她才想着春景哭的像是她被打了一样,原来在她眼中她真的是被打了啊!
明珠表情无奈不知道该怎么解释这个误会,虽然苏重持久力长了一点,但是也不至于使用了暴力。
“呀!”春景眼尖的看到明珠手指上多了一个咬痕,表情更加难过了,抬起了她的手给她手指抹药,“如果老爷不是气急了也不会咬太太,景公子就是个害人精!”
明珠讪笑了两声:“是啊是啊。”
抹完了药,春景还叫厨房给明珠熬了补血养气的参汤,见她把汤都喝完了,就拿出了一封请帖出来:“这是梅伯府早上送来的请帖,梅四奶奶邀太太去梅府赏花。
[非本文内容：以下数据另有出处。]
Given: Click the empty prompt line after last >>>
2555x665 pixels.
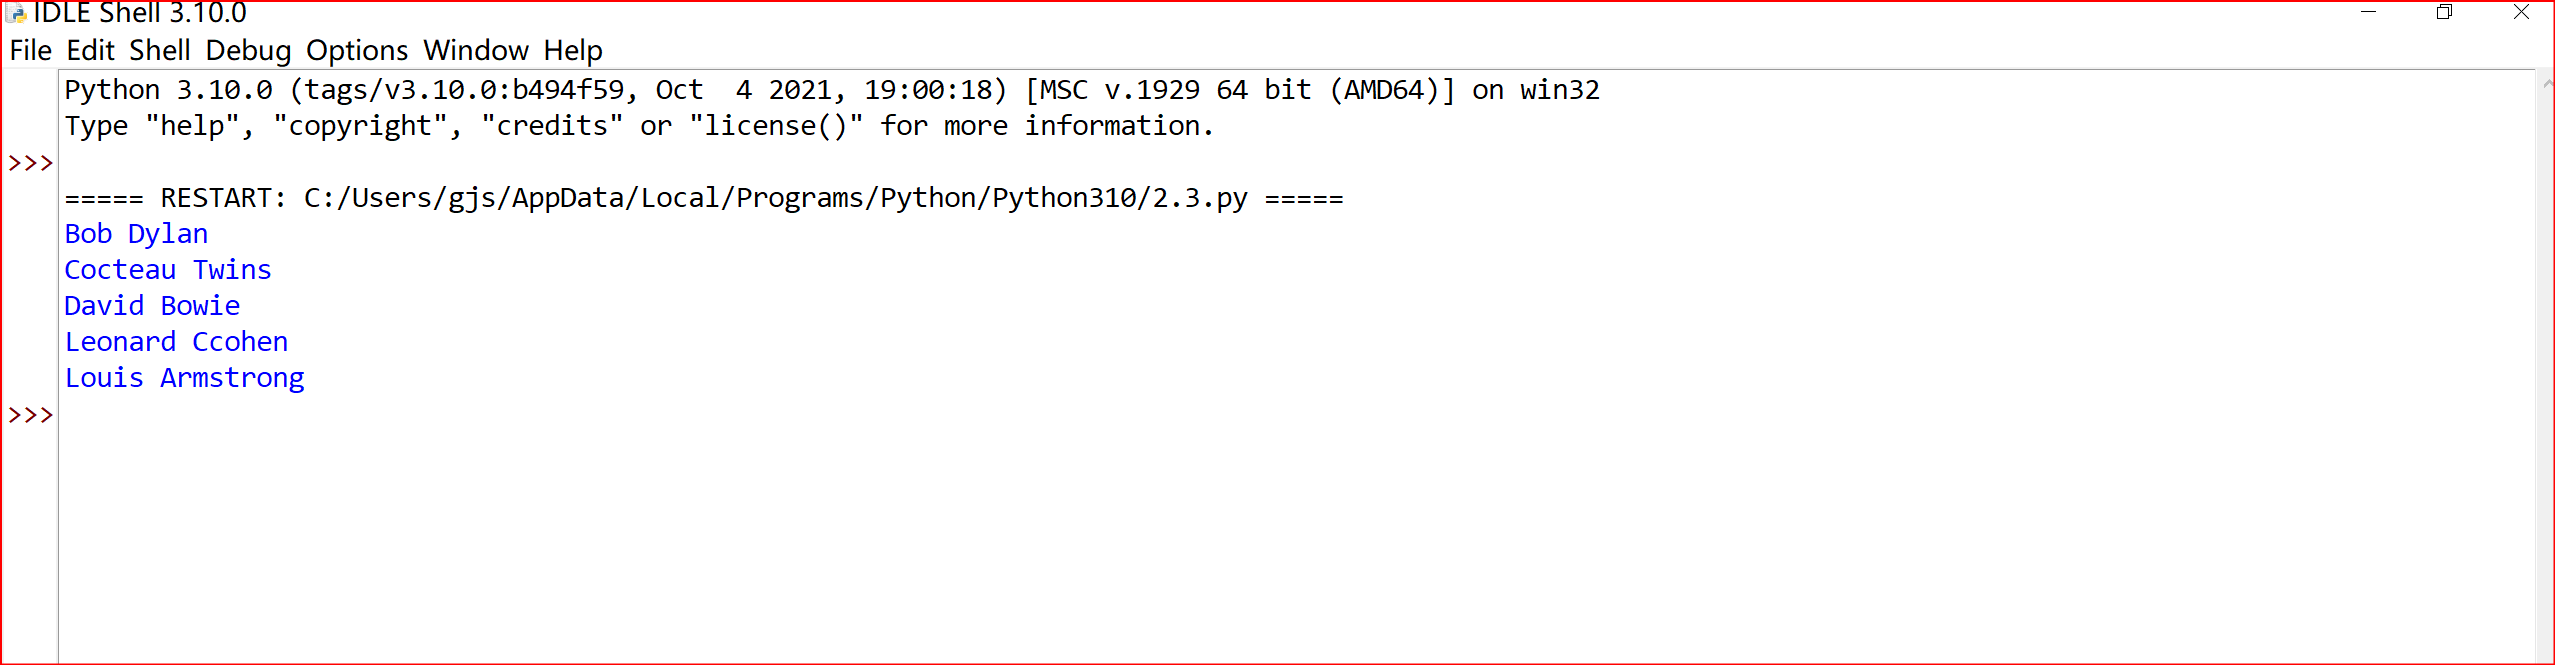Looking at the screenshot, I should point(1297,414).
”
“梅伯府?是哪家?”到了京城除了偶尔去去茶话院,她基本就没什么人际往来,就等于是十足的宅女,这京城的人看不上她商户出生,也不想为了她得罪王家,同时她也懒得贴上去。
“奴婢跟吴管家打听了一下,梅伯府家的老爷是个伯爷,娶了王家三小姐当了填房,然后今天请太太的梅四奶奶也是新嫁的媳妇,原姓徐,是个颇有才名的大家闺秀。”
比起梅四奶奶,明珠更好奇她的婆婆,她有听说过王青兰当了填房,但是没想过是个孩子至少就有四个,而且四儿子的媳妇年龄岁数大概跟她差不多的老男人当继室,王家是真的要垮了吧,竟然一点脸面都不要了,让庶女当个老男人的填房。
“所以梅家的夫人是以前经常来苏家的王三小姐?”明珠再次确定了一遍。
春景点点头:“奴婢听说的时候也觉得惊讶,连问了吴管家几遍,吴管家说就是的,就是在两个月前成的亲。”
王家十六岁的黄花闺女去当一个老伯爷的填房,这样的大事她竟然两个月后才知道,虽然她没有什么好奇心,但是这种满京城该是大部分都知道的八卦她居然漏掉了,她现在活的还真是闭塞的可怕。
来京城那么久难得有人主动来邀请她,按理说她是该去的,但是鉴于这个梅四奶奶的婆婆是王青兰,她就有点犹豫了,要么就是梅四奶奶跟王青兰不和,所以请她去梅府给王青兰添堵,要么就是她有事讨好王青兰就想叫她去梅府添乐。